Discussion
This study provides insight in the course and determinants of phosphate concentrations in DKA among adults. On admission to the hospital for DKA, 66%of all cases in which phosphate levels were measured at baseline present with hyperphosphatemia. However, during the treatment phase of DKA, hypophosphatemia occurred in 74% and a severe hypophosphatemia even in 23%. Nadir lowest phosphate level during the DKA treatment was 0.54 mmol/L, with a median duration of 16 hours to reach this phosphate level. Baseline bicarbonate and Hb levels, and thus severity of DKA, are determinants for nadir lowest phosphate levels during the treatment phase of DKA.
It has long been known that serum phosphate levels decrease during the treatment phase of DKA.3 In accordance with data from the retrospective study of Shen et al,11 low pH levels were associated with hypophosphatemia in our study as well. Acid-base disturbances are the main predictor for hypophosphatemia in DKA because the degree of acidosis contributes to the extracellular shift of phosphate and osmotic diuresis.
Furthermore, reduced tubular reabsorption of phosphate, as a direct effect of acidosis, and subsequent increased urinary phosphate excretion, contribute to low phosphate levels.19 Baseline Hb was also associated with lowest phosphate which has not been demonstrated before. Along with acid base disturbances, Hb levels represent volume depletion that occurs with DKA due to osmotic diuresis, resulting in net phosphate loss.3
During the treatment of DKA, rising pH levels and reversal of insulinopenia, increase intracellular glycolysis, which uses phosphate to form ATP.20 21 As a result of this, the intracellular amount of phosphate will decrease and in turn extracellular phosphate will enter the cell to compensate for this loss. The risk of hypophosphatemia therefore increases with increasing pH and bicarbonate levels.
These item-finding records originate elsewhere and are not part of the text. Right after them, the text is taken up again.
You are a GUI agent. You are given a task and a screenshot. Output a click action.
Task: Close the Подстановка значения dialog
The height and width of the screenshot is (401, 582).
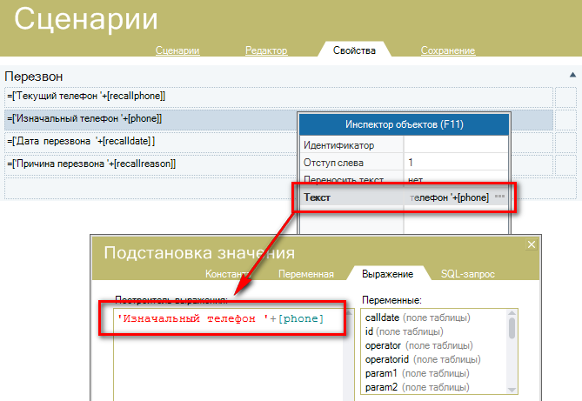532,245
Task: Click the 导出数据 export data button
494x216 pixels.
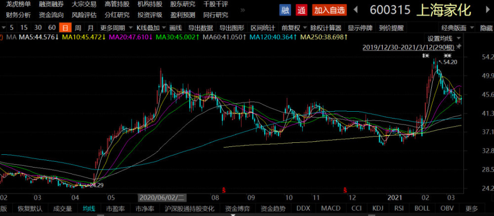Action: pyautogui.click(x=201, y=28)
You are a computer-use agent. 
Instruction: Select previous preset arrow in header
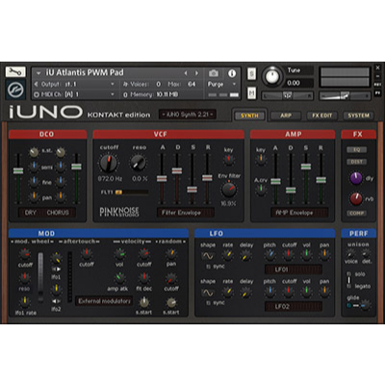186,73
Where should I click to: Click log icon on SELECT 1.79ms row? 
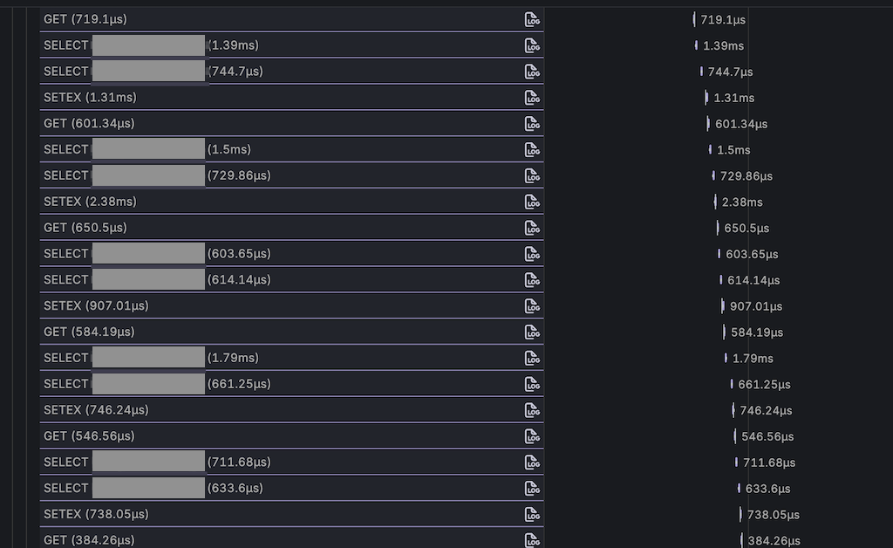click(x=532, y=359)
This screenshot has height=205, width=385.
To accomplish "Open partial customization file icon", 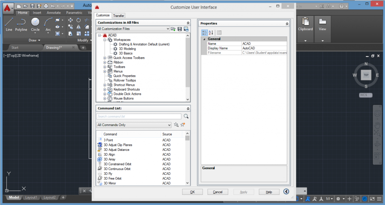I will (x=173, y=29).
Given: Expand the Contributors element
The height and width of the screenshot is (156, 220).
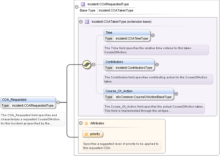Looking at the screenshot, I should [157, 64].
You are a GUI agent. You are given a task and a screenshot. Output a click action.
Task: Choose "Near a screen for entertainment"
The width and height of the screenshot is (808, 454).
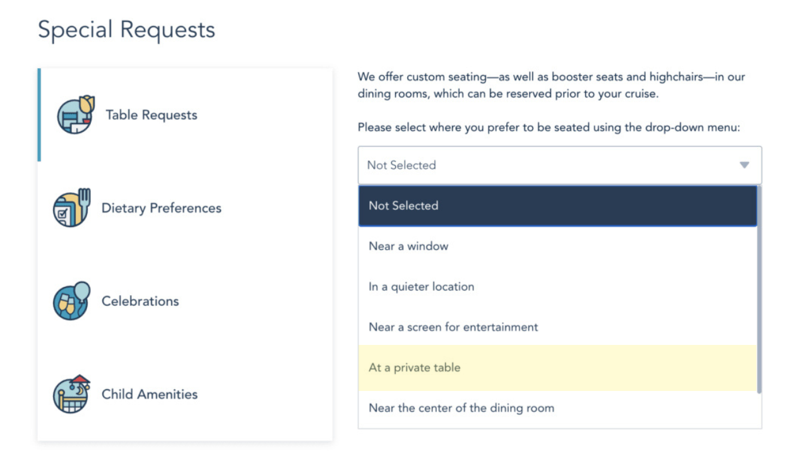click(453, 327)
This also explains why the lowest phosphate develops relatively late in the treatment phase, in this study after 16 (8–23) hours, on recovery of pH. In the retrospective study by Shen et al11 among 43 patients with T1DM with 64 episodes of DKA, the prevalence of hypophosphatemia was 90% (compared with 74% in the present study) with a lowest phosphate level (0.58±0.19 mmol/L) that is almost equal to the present study. The difference in hypophosphatemia prevalence could be well explained by different phosphate measurements (due to different guidelines), or that the phosphate was determined later in the treatment phase, which explains the longer time to lowest phosphate in this comparative study (22 hours).
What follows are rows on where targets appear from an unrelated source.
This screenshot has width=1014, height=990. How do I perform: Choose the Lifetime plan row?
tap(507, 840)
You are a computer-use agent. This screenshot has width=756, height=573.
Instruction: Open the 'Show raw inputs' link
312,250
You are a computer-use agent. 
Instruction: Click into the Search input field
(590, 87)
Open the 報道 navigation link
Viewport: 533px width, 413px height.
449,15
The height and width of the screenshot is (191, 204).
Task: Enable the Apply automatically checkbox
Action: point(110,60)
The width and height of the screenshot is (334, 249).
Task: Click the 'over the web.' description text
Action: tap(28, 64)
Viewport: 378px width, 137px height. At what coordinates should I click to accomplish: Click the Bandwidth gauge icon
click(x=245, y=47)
An important finding of the current study is that in 66% of the cases phosphate levels were determined, according to current international guideline. In 53% of the cases who developed hypophosphatemia during DKA therapy, confirmation of restoration of normal phosphate concentrations was checked. Among the patients who developed hypophosphatemia, there were no adverse events recorded in the hospital charts which were likely associated with low phosphate levels or lack of therapy. Although the limitations of this retrospective study do not allow firm conclusions, it may suggest that hypophosphatemia during DKA does not lead to serious clinical consequences. Furthermore, as previous guidelines also recommend repeated phosphate levels, it could also be concluded that guidelines are not well complied.22
As such, our findings question the relevance of current guidelines.7 15 It could be argued that (repeated) measurements of serum phosphate should only be performed in individuals presenting with severe DKA and the interval of measurement should be longer than 24 hours.
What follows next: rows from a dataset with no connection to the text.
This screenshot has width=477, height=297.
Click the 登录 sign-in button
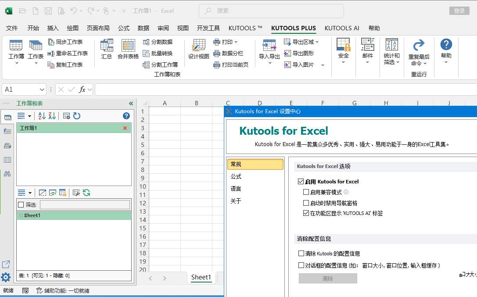tap(459, 11)
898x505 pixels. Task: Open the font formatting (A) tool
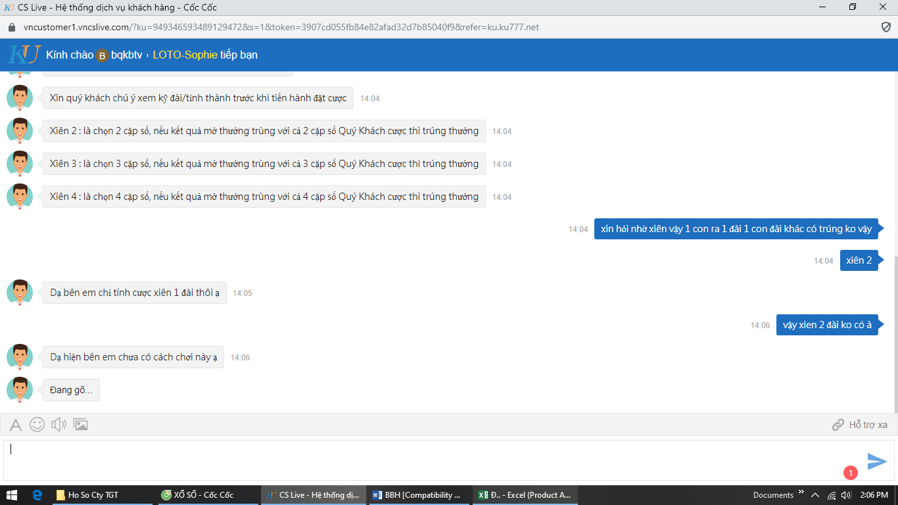click(x=16, y=425)
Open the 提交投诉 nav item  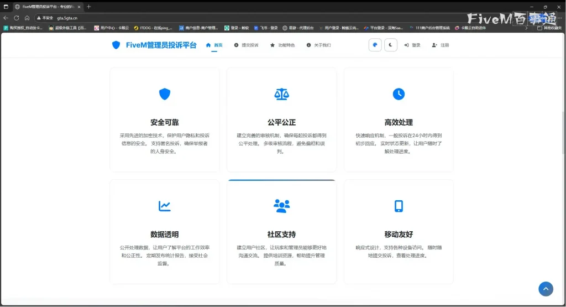click(x=247, y=45)
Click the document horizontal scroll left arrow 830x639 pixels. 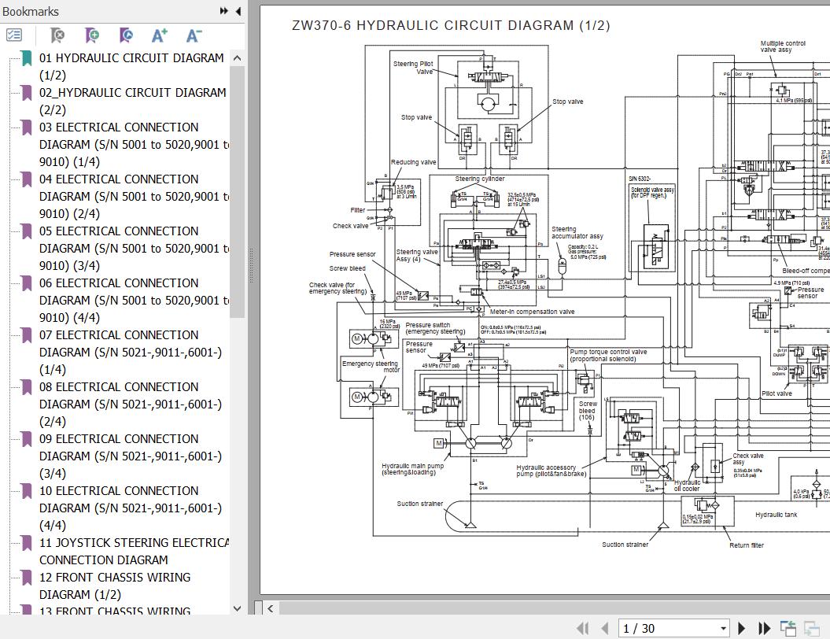coord(271,608)
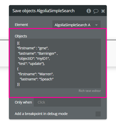
Task: Place cursor on the "gme" firstname line
Action: coord(33,48)
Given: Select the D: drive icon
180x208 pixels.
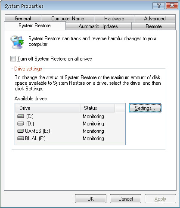Looking at the screenshot, I should point(21,124).
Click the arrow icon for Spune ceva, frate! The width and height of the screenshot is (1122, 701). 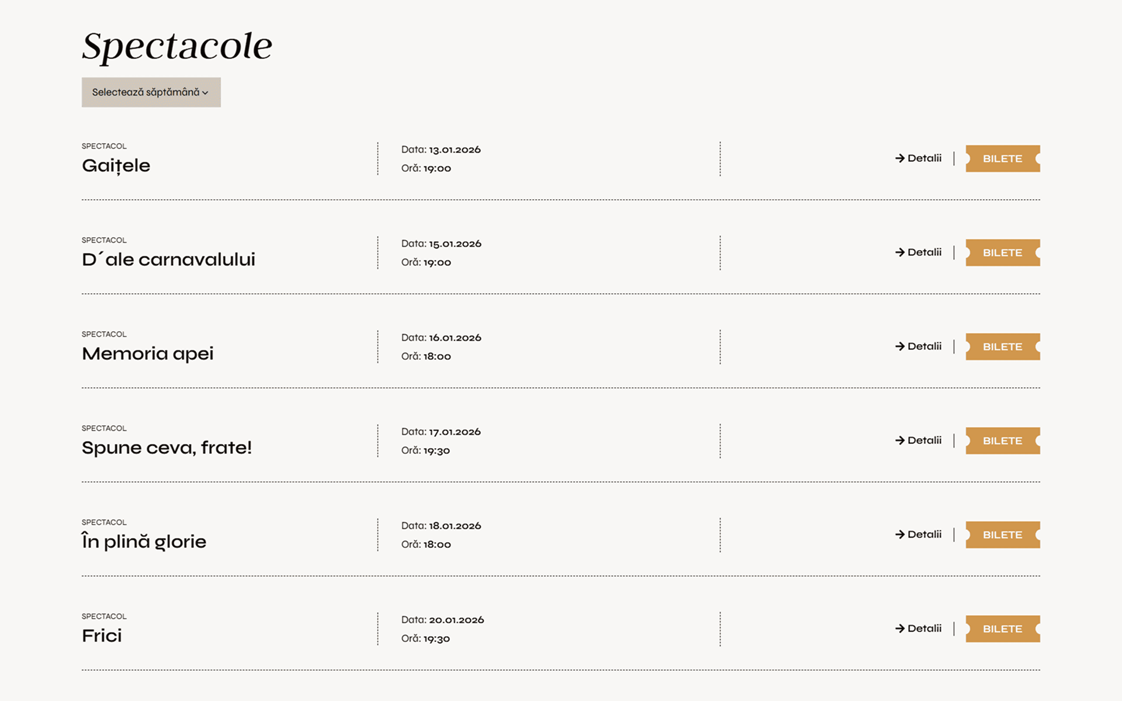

To our knowledge, this is the first two-center study that investigated the role of phosphate in DKA among a large (>100) population. Nevertheless, limitations of the present study should be acknowledged. There may be selection bias: only a minority (n=17) of the included cases were treated in the period 2005–2010. As we expect that the actual incidence of DKA in both hospitals is higher, this may indicate that we missed data in that period. A possible explanation for this omission is the introduction of electronic patient charts in this period in both hospitals. In addition, with the use of electronic searching tools we potentially miss cases. Furthermore, in this study data were collected from two centers. As presented in online supplemental table 1, patients presenting with a DKA in the UMCG had lower baseline temperature, used more often insulin injections and less often continuous subcutaneous insulin infusion, had higher baseline sodium and LDH levels and had lower baseline bilirubin and pCO2 levels. Because of the retrospective nature, there were no standardized measurement protocols for phosphate and there is missing data. As such, the lowest phosphate should be interpreted as an assumed lowest. As phosphate determinations were snapshots, there is a considerable chance that we missed the actual lowest phosphate and we overestimated or underestimated the time until the lowest phosphate occurred. As phosphate was no longer determined after 24 hours in almost half of the patients, the actual time to lowest phosphate could well be even later than described. It should be noted that the population studied consisted of adults. As such, the role of phosphate in DKA among children with T1DM remains to be studied. As hypertension was a significant factor in the univariate analysis, a future study may focus on the potential association between medication for hypertension and hypophosphatemia, as many of these drugs target the kidney and therefore could have an effect of renal phosphate losses.